Explanation for this is that arrow functions use what we call a lexical scope which essentially means that arrow functions do not have their own value of this rather they inherit from the parent. Thats' the value of this in the above code snippet is Window.

Here is a slightly modified version of the snippet. Have a look:

const obj1 = {
  innerFunction: null,
  innerMethod: function () {
    this.innerFunction = () => { console.log(this) };
  }
};

obj1.innerMethod();
obj1.innerFunction();

// Object { innerFunction: innerFunction(), innerMethod: innerMethod() }

Built-in functions such as bind, call and apply doesn't work in arrow functions:

const obj1 = {};

const func1 = () => {
    console.log(this);
}

func1();
func1.bind(obj1)(); // bind returns a function
func1.call(obj1);
func1.apply(obj1);

// Window
// Window
// Window
// Window

Arrow functions are powerful addition to the language but they are not silver bullets. In my day to day work, I constantly find places where arrow functions are not usable and it can get very frustrating if you don't know how they work.

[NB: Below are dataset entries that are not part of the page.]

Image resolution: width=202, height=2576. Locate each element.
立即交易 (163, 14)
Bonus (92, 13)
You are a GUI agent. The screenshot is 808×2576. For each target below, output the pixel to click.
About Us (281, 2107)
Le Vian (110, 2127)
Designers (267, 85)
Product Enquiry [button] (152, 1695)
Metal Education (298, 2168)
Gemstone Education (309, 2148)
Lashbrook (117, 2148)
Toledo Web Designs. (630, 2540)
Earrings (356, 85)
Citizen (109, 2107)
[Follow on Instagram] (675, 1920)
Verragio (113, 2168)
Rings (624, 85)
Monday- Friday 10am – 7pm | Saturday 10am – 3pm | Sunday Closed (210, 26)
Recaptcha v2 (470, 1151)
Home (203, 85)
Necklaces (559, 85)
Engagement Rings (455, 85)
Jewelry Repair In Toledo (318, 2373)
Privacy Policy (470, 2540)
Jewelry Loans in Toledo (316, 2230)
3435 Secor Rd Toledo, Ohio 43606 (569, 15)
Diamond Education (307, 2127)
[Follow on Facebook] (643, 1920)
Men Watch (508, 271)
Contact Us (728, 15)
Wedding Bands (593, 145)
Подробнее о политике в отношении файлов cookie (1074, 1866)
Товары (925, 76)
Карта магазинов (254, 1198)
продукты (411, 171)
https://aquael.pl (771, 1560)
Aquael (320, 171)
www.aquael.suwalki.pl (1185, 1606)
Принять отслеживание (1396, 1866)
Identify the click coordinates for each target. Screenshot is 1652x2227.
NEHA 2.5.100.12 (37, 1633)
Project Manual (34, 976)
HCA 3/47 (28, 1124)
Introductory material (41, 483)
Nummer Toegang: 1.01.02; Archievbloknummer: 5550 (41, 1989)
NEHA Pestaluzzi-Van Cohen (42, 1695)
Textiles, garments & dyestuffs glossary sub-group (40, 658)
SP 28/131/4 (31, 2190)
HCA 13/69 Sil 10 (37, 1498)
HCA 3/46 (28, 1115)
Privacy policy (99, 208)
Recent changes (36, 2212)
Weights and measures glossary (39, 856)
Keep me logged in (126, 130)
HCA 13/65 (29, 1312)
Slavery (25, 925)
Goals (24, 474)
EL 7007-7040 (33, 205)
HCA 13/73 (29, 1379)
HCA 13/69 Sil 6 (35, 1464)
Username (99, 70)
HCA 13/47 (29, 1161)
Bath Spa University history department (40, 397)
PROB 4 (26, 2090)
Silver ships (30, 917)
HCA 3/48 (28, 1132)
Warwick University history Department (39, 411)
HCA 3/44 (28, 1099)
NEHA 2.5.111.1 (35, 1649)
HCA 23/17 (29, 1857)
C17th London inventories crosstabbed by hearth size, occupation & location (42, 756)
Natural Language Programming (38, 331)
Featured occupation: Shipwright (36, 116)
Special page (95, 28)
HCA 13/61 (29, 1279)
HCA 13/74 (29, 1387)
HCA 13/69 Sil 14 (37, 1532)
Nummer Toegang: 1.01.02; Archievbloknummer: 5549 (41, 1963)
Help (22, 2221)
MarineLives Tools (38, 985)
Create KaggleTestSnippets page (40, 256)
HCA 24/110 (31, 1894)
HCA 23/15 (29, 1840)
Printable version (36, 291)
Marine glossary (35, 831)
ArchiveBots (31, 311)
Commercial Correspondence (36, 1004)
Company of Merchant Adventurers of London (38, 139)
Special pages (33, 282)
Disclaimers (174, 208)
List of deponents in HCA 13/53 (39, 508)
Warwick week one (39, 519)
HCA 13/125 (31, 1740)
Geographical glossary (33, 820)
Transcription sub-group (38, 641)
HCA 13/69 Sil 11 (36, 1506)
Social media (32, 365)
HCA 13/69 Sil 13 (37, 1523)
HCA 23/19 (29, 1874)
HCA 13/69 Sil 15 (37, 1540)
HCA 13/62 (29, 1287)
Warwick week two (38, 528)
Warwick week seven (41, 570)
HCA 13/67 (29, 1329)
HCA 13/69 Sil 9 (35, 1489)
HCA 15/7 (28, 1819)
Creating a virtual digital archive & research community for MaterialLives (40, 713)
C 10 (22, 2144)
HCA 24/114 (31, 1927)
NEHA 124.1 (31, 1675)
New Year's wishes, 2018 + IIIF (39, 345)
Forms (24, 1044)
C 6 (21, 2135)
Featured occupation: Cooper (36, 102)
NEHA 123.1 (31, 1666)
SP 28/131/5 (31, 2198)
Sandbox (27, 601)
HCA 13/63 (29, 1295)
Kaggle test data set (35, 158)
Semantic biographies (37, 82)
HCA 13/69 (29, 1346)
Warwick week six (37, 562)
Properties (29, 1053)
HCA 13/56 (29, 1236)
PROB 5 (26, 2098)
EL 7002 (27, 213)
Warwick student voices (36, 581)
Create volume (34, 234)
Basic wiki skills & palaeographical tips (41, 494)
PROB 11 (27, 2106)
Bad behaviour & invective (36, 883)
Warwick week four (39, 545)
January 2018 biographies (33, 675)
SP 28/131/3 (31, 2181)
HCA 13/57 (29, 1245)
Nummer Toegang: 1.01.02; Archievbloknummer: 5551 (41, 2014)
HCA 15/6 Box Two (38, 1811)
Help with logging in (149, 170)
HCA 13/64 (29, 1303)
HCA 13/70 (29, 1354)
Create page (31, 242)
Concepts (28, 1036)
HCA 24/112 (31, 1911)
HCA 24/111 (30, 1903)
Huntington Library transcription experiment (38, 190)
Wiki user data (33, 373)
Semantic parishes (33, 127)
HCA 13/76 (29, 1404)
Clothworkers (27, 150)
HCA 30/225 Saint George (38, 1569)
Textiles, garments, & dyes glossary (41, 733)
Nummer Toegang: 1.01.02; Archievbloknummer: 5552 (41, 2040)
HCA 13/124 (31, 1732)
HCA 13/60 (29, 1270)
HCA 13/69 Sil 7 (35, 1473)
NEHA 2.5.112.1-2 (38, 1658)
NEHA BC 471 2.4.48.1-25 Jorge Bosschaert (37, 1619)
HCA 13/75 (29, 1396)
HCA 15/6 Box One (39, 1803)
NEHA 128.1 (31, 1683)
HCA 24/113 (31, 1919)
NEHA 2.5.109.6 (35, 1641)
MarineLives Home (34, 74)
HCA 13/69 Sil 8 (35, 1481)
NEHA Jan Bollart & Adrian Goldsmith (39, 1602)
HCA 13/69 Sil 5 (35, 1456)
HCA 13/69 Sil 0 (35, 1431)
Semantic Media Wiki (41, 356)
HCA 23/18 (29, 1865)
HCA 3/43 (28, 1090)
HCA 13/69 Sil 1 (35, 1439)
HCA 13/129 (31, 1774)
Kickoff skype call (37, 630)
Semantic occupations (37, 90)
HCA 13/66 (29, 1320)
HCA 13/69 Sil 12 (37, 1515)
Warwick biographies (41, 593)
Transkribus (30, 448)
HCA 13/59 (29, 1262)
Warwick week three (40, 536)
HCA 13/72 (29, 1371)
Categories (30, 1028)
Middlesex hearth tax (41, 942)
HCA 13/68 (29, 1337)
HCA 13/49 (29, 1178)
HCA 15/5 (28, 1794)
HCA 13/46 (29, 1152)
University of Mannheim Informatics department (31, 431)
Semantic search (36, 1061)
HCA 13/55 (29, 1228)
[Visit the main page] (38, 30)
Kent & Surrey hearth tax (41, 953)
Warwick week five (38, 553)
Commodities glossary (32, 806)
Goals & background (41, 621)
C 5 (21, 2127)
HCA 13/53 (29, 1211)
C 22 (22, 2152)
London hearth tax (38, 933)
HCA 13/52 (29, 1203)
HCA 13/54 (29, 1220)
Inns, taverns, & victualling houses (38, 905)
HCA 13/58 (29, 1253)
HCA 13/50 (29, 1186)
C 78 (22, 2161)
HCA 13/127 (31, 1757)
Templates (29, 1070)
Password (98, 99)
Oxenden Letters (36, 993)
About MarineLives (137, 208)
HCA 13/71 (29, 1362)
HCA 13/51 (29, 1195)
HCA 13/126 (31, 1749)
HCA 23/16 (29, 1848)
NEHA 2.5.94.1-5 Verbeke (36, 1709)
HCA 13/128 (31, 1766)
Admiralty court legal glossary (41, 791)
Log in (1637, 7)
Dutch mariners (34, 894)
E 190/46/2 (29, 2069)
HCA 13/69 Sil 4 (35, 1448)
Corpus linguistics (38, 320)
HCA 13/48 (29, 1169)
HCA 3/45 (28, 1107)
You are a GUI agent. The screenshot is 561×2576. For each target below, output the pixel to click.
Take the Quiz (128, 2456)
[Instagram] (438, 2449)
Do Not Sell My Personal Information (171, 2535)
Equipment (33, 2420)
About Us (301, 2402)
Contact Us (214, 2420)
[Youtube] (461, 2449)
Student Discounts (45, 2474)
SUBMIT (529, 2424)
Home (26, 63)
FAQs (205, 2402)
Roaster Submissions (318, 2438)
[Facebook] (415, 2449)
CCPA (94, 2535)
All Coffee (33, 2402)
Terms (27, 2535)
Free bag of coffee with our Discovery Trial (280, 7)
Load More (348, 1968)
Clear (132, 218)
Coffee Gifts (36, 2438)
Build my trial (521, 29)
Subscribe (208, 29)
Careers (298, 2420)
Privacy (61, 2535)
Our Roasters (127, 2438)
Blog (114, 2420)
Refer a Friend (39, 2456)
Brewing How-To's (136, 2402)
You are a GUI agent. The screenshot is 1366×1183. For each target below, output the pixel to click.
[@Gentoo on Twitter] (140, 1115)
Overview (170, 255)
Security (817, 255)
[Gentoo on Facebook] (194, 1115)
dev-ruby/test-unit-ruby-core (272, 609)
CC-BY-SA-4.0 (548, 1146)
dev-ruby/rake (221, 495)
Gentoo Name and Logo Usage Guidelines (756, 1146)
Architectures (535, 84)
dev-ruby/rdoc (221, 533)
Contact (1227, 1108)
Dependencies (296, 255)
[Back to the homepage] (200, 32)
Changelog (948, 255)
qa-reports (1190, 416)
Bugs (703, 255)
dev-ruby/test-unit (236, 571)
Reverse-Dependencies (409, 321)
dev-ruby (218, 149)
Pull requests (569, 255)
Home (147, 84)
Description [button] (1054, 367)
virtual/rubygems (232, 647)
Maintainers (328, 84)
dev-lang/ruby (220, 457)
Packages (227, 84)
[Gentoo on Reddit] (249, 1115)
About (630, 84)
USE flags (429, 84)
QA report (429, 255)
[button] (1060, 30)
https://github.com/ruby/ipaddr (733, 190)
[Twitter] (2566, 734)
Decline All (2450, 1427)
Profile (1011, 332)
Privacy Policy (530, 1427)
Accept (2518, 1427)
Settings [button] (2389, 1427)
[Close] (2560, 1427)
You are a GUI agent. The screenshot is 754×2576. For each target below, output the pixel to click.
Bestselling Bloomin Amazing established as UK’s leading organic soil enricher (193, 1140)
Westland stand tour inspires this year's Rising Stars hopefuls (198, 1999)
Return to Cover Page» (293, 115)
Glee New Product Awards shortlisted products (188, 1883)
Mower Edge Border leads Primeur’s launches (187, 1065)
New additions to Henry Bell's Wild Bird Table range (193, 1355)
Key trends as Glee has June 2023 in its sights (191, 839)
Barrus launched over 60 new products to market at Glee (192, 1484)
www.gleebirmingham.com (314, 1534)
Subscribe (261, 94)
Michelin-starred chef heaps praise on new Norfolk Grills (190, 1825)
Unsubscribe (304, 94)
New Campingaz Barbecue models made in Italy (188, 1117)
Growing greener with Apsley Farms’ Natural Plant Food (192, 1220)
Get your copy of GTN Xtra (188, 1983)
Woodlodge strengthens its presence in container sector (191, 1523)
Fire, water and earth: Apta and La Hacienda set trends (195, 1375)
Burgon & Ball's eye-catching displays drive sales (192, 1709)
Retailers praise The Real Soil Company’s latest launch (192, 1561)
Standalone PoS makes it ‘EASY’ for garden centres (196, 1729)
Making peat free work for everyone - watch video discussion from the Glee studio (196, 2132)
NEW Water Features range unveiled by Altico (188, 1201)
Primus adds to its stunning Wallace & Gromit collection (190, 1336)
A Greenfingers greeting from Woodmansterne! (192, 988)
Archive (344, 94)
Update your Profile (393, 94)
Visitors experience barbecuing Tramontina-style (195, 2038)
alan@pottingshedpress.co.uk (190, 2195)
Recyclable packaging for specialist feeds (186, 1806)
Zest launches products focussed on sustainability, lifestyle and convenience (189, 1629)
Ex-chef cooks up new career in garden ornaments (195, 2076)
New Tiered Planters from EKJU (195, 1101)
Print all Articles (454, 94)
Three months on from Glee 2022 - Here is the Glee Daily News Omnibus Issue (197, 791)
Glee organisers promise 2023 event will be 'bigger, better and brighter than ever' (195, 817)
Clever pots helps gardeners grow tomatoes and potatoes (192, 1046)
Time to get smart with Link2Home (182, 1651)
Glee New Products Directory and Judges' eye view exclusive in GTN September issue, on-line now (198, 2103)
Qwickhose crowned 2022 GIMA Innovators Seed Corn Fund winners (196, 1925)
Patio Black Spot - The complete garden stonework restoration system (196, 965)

In my opinion, arrow functions are the best choice when working with callbacks, but not a good choice when working with class/object methods or constructors.

Execution Stack

I hope after all that I've explained so far, you now understand what execution context is and how it gets the value of this, variables and functions during memory creation phase. You should also know that the global execution context gets created automatically and there can be only one global execution context.

And functional execution contexts are created whenever a function is invoked. So rule of thumb is:

  • function call = new execution context

Now assume that you have two function calls in your code. You will have three execution contexts in total, including the global execution context. To see how they all work in harmony, let me take you deeper into the rabbit hole, the execution stack:

The Execution Stack

Like any other stack in programming world it uses LIFO method. So whenever a new execution context is created, it gets placed on top of the previous context. This way the last created execution context is always on the top and the global stack is at the end. Execution stack exists for the JavaScript engine to keep track of the order of execution.

The important thing to know here is that, the JavaScript engine can only be executing within a single context.

When you run the code, it starts off from the global execution context. When a function func1 is called, it goes into the execution context of func1(), and everything that’s happening in the global context is paused, until the JavaScript engine exits the context func1(). If it encounters another execution func2 before finishing the current, another context func2() is created. The JavaScript engine pauses whatever that’s happening in the context func1() and goes inside func2(). As soon as the engine finishes executing the code there, the context func2() is removed from the top of the stack. Only then, does the engine go back to where it left off in the previous context func1(), and resumes its execution. This cycle is repeated until the last line of code is executed in the global execution context.

This is why JavaScript is described as single-threaded, as only one thing can be processed at any given time, and multiple events have to happen in order, one after another.

Conclusion

Among all the complicated concepts in JavaScript, execution context is one of the hardest to explain. I had to go through a lot of articles online before I could write my own. I have tried to make things as clear as I could but if you still have confusions, reach out to me by writing in the comments section.

I hope you'll be a bit more confident when dealing with the value of this from now on.